WORK INSTRUCTION: In the summary below on simulating uranium dioxide, how many interatomic potentials are evaluated for reproducing the superionic transition?

SOURCE TEXT:
·····
High-precision molecular dynamics simulation of UO2-PuO2: superionic transition in uranium dioxide

TL;DR

This study uses high-precision molecular dynamics simulations with GPU acceleration to analyze the superionic phase transition in uranium dioxide, providing detailed insights into the transition's temperature and pressure dependence.

Contribution

It evaluates the accuracy of the top 10 interatomic potentials in reproducing the superionic transition in UO2 using high-precision simulations.

Findings

Reliable detection of superionic transition with 1K accuracy.

Pressure dependence of the transition characterized, showing parabolic amplitude and linear temperature change.

Smoother and wider {bb}-peaks than previously assumed.
·····
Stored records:
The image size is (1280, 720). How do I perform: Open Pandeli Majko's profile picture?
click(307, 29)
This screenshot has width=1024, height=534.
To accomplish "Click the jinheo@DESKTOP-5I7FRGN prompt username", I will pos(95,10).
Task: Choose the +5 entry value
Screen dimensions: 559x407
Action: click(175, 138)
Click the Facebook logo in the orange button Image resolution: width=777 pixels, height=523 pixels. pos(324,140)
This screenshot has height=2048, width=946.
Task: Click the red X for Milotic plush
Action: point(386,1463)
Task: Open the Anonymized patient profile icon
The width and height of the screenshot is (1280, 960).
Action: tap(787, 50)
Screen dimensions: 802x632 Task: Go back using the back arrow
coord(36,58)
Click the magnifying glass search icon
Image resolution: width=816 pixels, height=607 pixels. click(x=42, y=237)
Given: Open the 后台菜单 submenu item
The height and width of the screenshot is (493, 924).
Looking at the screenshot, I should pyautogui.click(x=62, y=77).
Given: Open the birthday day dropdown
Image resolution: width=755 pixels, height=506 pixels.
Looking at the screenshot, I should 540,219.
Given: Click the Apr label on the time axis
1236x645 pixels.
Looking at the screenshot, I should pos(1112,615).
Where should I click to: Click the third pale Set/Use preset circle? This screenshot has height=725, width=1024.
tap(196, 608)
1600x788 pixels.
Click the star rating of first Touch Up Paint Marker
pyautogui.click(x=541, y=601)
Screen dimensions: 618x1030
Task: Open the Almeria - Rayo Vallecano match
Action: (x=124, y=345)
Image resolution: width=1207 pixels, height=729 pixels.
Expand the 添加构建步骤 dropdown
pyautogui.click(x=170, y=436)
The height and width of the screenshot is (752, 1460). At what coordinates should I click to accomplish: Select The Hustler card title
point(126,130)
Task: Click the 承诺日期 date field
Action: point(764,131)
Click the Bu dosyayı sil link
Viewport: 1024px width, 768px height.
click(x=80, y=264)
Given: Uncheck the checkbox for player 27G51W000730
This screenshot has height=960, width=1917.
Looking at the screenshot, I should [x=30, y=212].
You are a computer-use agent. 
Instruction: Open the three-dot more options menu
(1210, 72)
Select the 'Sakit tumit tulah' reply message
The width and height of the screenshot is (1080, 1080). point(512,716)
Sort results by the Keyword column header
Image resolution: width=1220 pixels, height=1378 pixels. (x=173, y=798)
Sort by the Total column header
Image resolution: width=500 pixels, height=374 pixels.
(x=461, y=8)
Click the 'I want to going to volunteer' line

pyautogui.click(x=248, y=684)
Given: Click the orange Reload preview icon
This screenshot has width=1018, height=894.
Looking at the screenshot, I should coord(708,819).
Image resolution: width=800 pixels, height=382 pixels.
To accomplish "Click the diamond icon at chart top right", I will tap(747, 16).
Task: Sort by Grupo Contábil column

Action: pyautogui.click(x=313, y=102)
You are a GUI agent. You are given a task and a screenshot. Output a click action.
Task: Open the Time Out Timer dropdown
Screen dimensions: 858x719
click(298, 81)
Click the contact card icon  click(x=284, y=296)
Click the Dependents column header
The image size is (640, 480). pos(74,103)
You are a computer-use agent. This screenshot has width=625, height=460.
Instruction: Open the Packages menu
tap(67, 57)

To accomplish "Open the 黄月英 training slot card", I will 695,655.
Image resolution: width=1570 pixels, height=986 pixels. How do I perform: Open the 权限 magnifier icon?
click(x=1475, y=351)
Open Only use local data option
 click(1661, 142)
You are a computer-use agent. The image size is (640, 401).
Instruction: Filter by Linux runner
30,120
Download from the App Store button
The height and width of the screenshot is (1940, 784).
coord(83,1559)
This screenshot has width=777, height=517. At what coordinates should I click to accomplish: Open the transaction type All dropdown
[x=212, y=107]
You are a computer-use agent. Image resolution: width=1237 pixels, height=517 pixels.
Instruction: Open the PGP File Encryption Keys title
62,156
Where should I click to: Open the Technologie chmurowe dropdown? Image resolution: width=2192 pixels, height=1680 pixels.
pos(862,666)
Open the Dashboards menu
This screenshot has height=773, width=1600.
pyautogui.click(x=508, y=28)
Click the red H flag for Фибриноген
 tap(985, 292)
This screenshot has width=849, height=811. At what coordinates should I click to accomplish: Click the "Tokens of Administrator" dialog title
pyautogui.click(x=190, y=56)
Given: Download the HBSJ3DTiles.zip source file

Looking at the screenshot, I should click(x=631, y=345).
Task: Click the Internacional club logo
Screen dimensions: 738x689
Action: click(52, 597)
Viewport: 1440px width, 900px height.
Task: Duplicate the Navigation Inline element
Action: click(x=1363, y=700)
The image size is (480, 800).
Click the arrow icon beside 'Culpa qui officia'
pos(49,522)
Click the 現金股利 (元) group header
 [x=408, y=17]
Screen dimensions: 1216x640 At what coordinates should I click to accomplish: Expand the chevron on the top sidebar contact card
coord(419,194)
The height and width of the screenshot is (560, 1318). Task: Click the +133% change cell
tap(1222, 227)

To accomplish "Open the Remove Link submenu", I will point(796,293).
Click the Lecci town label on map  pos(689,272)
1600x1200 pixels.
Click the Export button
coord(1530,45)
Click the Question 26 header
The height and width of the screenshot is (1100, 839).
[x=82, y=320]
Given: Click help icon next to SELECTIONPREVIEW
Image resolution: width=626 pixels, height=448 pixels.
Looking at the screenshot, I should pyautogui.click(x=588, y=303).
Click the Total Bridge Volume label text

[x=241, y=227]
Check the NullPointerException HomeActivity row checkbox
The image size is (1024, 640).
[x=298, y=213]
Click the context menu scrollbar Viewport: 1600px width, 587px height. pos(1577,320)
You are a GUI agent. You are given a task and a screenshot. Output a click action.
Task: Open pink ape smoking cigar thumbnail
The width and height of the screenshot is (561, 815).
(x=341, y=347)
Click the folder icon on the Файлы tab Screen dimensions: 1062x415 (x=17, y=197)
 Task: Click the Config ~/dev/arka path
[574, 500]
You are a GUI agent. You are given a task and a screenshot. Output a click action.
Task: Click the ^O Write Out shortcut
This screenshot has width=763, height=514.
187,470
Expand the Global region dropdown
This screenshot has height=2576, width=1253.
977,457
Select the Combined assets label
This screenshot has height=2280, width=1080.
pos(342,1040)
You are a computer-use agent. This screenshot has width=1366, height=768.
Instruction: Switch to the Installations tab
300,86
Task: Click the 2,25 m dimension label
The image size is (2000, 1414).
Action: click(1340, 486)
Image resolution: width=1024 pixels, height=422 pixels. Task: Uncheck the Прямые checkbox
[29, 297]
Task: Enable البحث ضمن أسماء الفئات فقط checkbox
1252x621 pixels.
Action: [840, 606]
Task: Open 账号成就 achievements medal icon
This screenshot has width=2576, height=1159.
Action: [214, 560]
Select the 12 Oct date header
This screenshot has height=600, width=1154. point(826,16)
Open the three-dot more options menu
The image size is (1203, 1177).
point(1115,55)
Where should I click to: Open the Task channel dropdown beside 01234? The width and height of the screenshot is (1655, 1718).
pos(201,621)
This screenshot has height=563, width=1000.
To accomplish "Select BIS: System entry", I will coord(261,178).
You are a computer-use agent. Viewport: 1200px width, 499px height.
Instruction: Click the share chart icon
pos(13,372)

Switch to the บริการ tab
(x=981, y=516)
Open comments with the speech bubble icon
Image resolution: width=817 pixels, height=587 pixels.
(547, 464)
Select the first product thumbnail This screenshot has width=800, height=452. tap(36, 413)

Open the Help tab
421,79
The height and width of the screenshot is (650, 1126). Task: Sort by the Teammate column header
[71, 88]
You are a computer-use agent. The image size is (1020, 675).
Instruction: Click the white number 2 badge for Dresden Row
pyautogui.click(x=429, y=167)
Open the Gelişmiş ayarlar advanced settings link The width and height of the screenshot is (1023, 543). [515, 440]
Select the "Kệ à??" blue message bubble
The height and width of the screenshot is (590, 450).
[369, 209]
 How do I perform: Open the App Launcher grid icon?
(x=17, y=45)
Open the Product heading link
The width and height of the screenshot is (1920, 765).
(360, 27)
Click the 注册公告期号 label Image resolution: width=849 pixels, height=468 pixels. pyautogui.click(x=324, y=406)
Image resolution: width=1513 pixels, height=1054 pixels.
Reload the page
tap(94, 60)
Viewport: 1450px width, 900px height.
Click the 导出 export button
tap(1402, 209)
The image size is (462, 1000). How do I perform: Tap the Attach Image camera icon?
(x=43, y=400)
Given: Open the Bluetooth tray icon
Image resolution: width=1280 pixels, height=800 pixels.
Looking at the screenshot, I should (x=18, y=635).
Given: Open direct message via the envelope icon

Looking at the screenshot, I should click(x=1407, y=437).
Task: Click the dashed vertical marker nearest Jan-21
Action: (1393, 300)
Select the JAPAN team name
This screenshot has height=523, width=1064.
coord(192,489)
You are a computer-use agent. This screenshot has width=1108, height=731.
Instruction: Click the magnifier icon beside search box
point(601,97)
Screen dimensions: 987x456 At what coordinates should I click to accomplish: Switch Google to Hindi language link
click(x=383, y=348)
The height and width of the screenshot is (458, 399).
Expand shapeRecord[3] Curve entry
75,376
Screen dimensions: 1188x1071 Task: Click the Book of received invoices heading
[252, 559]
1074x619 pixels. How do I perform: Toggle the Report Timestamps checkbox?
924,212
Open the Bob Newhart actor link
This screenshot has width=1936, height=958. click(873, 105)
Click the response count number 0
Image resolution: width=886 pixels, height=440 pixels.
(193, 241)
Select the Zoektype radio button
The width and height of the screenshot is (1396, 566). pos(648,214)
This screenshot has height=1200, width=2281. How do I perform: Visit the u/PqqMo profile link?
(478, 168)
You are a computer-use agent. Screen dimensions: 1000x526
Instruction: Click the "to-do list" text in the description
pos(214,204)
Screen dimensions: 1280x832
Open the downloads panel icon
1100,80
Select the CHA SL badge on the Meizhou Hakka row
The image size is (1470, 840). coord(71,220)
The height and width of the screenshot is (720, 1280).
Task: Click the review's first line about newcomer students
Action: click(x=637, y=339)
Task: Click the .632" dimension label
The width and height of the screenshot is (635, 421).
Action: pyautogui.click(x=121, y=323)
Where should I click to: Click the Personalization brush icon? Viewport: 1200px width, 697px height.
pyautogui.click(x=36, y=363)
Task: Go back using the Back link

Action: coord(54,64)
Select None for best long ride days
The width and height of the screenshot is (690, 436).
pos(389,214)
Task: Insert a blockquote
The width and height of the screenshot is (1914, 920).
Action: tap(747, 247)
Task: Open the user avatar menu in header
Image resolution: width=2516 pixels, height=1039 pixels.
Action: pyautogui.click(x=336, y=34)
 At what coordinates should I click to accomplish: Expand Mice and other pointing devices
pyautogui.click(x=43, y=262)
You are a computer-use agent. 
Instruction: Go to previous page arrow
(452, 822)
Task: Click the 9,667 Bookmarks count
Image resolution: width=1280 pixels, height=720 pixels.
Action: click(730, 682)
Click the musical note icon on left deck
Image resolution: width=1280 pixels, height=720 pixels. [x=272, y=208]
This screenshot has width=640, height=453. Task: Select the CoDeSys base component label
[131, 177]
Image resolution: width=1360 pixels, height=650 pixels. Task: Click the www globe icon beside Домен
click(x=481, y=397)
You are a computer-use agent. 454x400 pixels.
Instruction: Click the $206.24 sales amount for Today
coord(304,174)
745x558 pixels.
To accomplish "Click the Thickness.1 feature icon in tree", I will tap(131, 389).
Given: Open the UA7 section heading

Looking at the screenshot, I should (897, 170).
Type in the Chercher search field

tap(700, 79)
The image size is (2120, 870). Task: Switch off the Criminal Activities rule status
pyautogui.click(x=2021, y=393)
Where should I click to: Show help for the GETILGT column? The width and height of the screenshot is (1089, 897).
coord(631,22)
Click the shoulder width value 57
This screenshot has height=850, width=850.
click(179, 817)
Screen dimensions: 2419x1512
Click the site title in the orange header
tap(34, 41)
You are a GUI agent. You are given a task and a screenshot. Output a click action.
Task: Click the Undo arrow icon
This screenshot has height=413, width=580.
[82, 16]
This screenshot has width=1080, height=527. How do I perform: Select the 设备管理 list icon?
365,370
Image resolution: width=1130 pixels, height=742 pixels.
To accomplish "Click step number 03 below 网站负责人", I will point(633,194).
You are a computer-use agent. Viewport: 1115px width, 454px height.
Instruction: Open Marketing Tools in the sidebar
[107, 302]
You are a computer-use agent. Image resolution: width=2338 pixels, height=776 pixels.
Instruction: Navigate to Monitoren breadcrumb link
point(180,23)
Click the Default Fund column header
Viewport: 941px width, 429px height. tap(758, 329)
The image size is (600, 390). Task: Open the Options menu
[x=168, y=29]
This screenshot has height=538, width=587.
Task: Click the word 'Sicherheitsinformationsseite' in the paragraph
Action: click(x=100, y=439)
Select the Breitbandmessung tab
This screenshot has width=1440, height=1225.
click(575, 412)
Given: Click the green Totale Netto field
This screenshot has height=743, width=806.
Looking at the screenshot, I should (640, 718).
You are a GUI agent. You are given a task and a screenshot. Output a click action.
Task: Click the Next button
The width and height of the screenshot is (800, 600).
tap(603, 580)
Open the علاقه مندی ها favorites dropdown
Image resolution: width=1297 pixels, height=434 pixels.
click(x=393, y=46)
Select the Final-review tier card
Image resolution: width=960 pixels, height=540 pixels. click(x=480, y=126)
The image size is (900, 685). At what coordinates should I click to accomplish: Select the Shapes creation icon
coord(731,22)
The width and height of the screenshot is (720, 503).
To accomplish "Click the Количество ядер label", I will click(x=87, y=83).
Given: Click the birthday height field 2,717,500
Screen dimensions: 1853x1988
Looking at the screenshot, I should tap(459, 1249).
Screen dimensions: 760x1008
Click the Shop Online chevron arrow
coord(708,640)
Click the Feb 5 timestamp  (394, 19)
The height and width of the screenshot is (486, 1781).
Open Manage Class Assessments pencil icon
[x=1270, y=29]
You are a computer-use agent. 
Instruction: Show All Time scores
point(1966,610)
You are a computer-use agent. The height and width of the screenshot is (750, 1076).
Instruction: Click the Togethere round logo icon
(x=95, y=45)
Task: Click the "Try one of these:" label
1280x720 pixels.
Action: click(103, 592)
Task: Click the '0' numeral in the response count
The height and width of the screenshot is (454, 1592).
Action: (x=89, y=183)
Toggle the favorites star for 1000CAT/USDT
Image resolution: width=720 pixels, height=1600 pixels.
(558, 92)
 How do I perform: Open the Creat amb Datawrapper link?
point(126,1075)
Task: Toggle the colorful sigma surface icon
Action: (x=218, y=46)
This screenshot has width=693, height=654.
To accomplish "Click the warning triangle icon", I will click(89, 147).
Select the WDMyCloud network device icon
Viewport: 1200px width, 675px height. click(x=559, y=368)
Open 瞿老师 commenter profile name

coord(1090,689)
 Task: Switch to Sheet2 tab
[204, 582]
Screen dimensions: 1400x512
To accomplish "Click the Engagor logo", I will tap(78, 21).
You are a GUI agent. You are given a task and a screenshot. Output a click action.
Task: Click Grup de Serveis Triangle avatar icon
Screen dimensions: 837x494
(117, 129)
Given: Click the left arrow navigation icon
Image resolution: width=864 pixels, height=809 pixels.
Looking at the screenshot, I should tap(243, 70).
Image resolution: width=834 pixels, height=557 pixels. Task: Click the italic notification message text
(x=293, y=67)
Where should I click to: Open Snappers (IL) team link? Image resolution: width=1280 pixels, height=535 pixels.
·····
SOLUTION TO THE EXERCISE: The top 10 interatomic potentials.